TV-Kritik zum neuen AMC-Thriller - von Marcus Kirzynowski
(26.08.2013)

Kriminalbeamte oder Verbrecher? Bei "Low Winter Sun" verschwimmen die Grenzen zwischen Gut und Böse.
Kriminalbeamte oder Verbrecher? Bei "Low Winter Sun" verschwimmen die Grenzen zwischen Gut und Böse.


Urteilt man nach dem Bild, das jüngere US-Fernsehserien vermitteln, steht es um Amerikas Großstädte nicht gut. Nach dem vom Drogenhandel beherrschten Baltimore in  "The Wire" und dem halb weggeschwemmten Post-Katrina-New Orleans in  "Treme", jeweils bei HBO, zeigt uns AMC nun in  "Low Winter Sun" ein verfallendes, post-industrielles Detroit. Da passt es perfekt, dass kurz vor dem Start der Serie die Meldung durch die Nachrichten ging, die ehemalige Autostadt in Michigan habe als erste Metropole der USA ihre Zahlungsunfähigkeit erklärt. In der Serie von Chris Mundy scheint der Verfall total zu sein: Nicht nur, dass wir ständig heruntergekommene Einfamilienhäuser und stillgelegte Fabriken zu sehen bekommen, auch die Moral der Einwohner, inklusive der Mitarbeiter städtischer Institutionen, scheint längst am Ende. Gleich zu Beginn der ersten Folge bringen zwei Cops der Mordkommission, Frank Agnew (Mark Strong) und Joe Geddis (Lennie James), einen dritten grausam um. Warum genau, bleibt im Ungewissen, es wird nur so viel klar, dass dieser Brendan McCann korrupt war und irgendetwas mit dem Verschwinden von Agnews Freundin zu tun hat. Nachdem die beiden Polizisten ihren Kollegen in einem Spülbecken ertränkt haben, packen sie ihn in ein Auto und fahren es in den Fluss - sein Tod soll wie ein Selbstmord aussehen.
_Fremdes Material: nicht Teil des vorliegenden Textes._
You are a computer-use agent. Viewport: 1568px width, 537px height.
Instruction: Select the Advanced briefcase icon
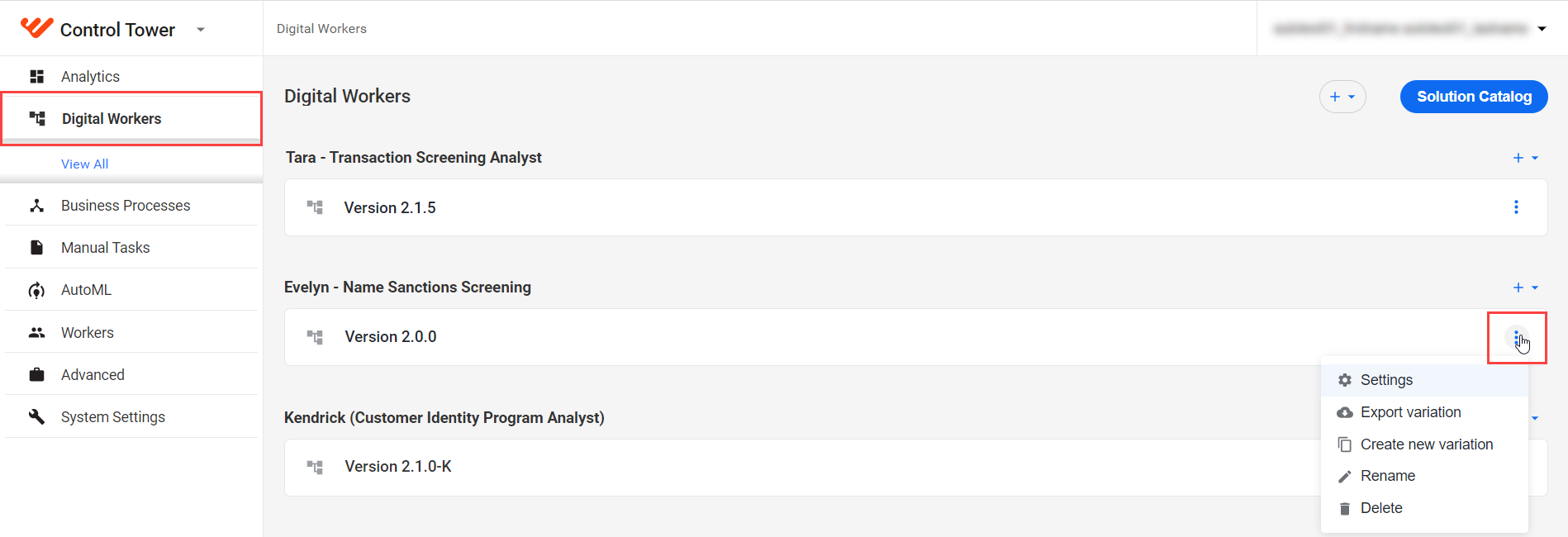pyautogui.click(x=36, y=375)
Was sie erst danach erfahren: Die interne Ermittlungsabteilung war McCann schon dicht auf den Fersen und dem nun ihrer Abteilung zugeteilten Simon Boyd (David Costabile) passt es überhaupt nicht, dass sein Verdächtiger plötzlich freiwillig aus dem Leben geschieden sein soll. Ein zweiter Toter ohne Kopf entpuppt sich eine Episode später zudem noch als Spitzel der Innenrevision. So schnell werden Agnew und Geddis Boyd (und ihre eigenen Dämonen) nicht wieder loswerden - das ist klar.

Während in herkömmlichen Krimiserien die Ermittler der Polizei Morde aufzuklären versuchen, die andere begangen haben, scheinen in Mundys Detroit die Beamten der Mordkommission gleich alle Morde selbst zu begehen. Arbeitsorganisatorisch mag das effizient erscheinen, allzu realistisch ist es eher nicht. Aber wir scheinen uns hier ohnehin nicht in einem realistischen Setting zu befinden, sondern in einer Welt, die durch und durch böse ist. Die Kriminalbeamten unterscheiden sich von den Drogenbossen nur dadurch, dass erstere eine Polizeimarke tragen. Das ist nicht unbedingt neu, war so ähnlich auch schon in TV-Serien wie  "The Shield" oder Kinofilmen wie Abel Ferraras "Bad Lieutenant" zu sehen. Anders als in diesen Erzählungen bieten die "Low Winter Sun"-Autoren aber gar nicht erst eine nachvollziehbare Erklärung für die allumfassende Korruption ihrer Protagonisten an. So bleiben diese im Grunde uninteressant: Alle sind moralisch verkommen, niemand hat sympathische oder auch nur ambivalente Charakterzüge. Jeder denkt nur an sich selbst und seinen eigenen Vorteil. Identifikationsmöglichkeiten für die Zuschauer bieten sie auf diese Weise nicht. Michael Chiklis korrupt-gewalttätiger Detective Vic Mackey stürzte die Zuschauer in "The Shield" zumindest noch in ein Wechselbad der Gefühle, wenn er erst einer alleinerziehenden Prostituierten Geld für ihr Kind zusteckte und wenig später einen auf ihn angesetzten Kollegen im Einsatz eiskalt abknallte. Von solchen vielschichtigen Figuren sind Agnew und Geddis weit entfernt.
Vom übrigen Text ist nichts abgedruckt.